Authentication
Last updated
Last updated
We can understand the importance of authentication by going back to the conversation about trusted computing bases.
We have resources that need to be protected, and we can achieve this protection by using a trusted computing base that serves as a reference monitor.
Every request for every resource must be monitored, and the trusted computing base has to determine whether to accept or deny each request.
In order to make this decision, the TCB has to know the source of such requests, and authentication is the mechanism by which these sources are identified.
The first step in authentication is identification. Of course, a requestor cannot just claim whatever identity they'd like. As a result, the second step in authentication is identity verification.
For a concrete example, we identify ourselves when we supply our username to a login form, and we verify that identity when we supply our (secret) password.
Once we establish the source of a request, the next step is authorization. In authorization, the operating system decides whether the source of the request has the permission to access the resource they are requesting.
Once authentication and authorization are complete, then the operating system can allow access to the protected hardware resources.
The operating system needs to know who is making a request for a protected resource.
In a computer system, a request comes from a process, and each process runs on behalf of a certain user (also referred to as a subject or principal) within that computer system.
Therefore, authentication helps us answer the question: on whose behalf is the requesting process running?
We can answer this question with authentication. Before a user is allowed to interact with a computer system, they must first authenticate themselves - by logging in, for example.
Once authenticated, the OS is able to link any subsequent process or application resource requests back to the authenticated user.
When a legitimate user tries to authenticate herself, the system can demand some evidence, but when the right evidence is provided the system should allow the login to complete successfully.
This is called availability. The system is available to the user who is able to provide the sufficient evidence to support their claim to their identity.
In other words, we don't want to have any false negatives. This means that we don't want to have the situation where we deny access to a user who has provided sufficient evidence that they are who they claim to be.
On the other hand, we don't want to have a system that allows a malicious user to successfully impersonate a valid user.
In other words, we don't want to have any false positives. This means that we don't want to have a situation where we grant access to someone who is not who they claim to be.
Authentication systems that have low false positive rates are said to have authenticity. That is, these systems ensure that they only authenticate users with authentic claims to their identity.
If someone steals your phone, you will be thankful for your lock screen/passcode.
There are three basic methods for implementing authentication.
Authentication can be implemented using something a user knows. This could be a secret shared by the user and the operating system - a password, for example. The fact that a user is able to produce this secret during authentication is evidence that they are who they claim to be.

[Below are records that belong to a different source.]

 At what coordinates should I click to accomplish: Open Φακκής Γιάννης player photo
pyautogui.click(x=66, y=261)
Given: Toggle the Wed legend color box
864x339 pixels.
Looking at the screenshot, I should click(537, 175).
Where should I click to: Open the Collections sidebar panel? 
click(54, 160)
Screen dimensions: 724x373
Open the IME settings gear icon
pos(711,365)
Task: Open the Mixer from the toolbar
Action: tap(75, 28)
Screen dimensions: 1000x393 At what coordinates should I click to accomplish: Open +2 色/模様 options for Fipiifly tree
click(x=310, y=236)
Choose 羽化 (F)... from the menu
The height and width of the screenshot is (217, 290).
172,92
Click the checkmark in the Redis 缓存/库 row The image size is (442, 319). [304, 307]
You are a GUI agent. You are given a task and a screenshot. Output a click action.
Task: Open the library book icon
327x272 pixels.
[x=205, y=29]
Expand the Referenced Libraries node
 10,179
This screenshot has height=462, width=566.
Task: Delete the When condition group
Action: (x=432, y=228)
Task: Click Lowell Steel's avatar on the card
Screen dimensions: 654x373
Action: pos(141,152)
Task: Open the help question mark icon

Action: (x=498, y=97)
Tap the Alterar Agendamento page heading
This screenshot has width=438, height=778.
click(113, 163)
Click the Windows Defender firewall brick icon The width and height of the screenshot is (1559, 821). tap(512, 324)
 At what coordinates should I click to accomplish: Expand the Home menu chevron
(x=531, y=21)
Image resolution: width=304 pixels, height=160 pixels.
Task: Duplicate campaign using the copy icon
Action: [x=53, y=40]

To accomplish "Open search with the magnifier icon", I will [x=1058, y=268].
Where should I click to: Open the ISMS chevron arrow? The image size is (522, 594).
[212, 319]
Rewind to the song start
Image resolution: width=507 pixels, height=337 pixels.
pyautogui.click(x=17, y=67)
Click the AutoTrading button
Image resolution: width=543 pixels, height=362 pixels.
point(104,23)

Authentication can also be implemented using something that the user has. For example, possession of a token or a smart card may be sufficient as a means of identity verification for some systems.
Finally, authentication can be implemented using something that the user is. For example, a system may be able to authenticate a user by digitizing and processing his or her fingerprint or voice. Such biometric data must be unique to each user for this scheme to be useful.
Here is a diagram illustrating the basic steps in an authentication interaction between as user and a system.
The user first comes to the system and requests access to it. In this request they claim an identity and provide a means of verifying that identity.
The operating system can take the supplied authentication information check it against stored information for the claimed identity.
If there is a match between what the system knows and what a user provides, then the user is authenticated, and a user shell is created.
If the check fails, then the system believes that the user has not provided the correct information. If so, the identity being claimed probably doesn't belong to the user who is asking for authentication.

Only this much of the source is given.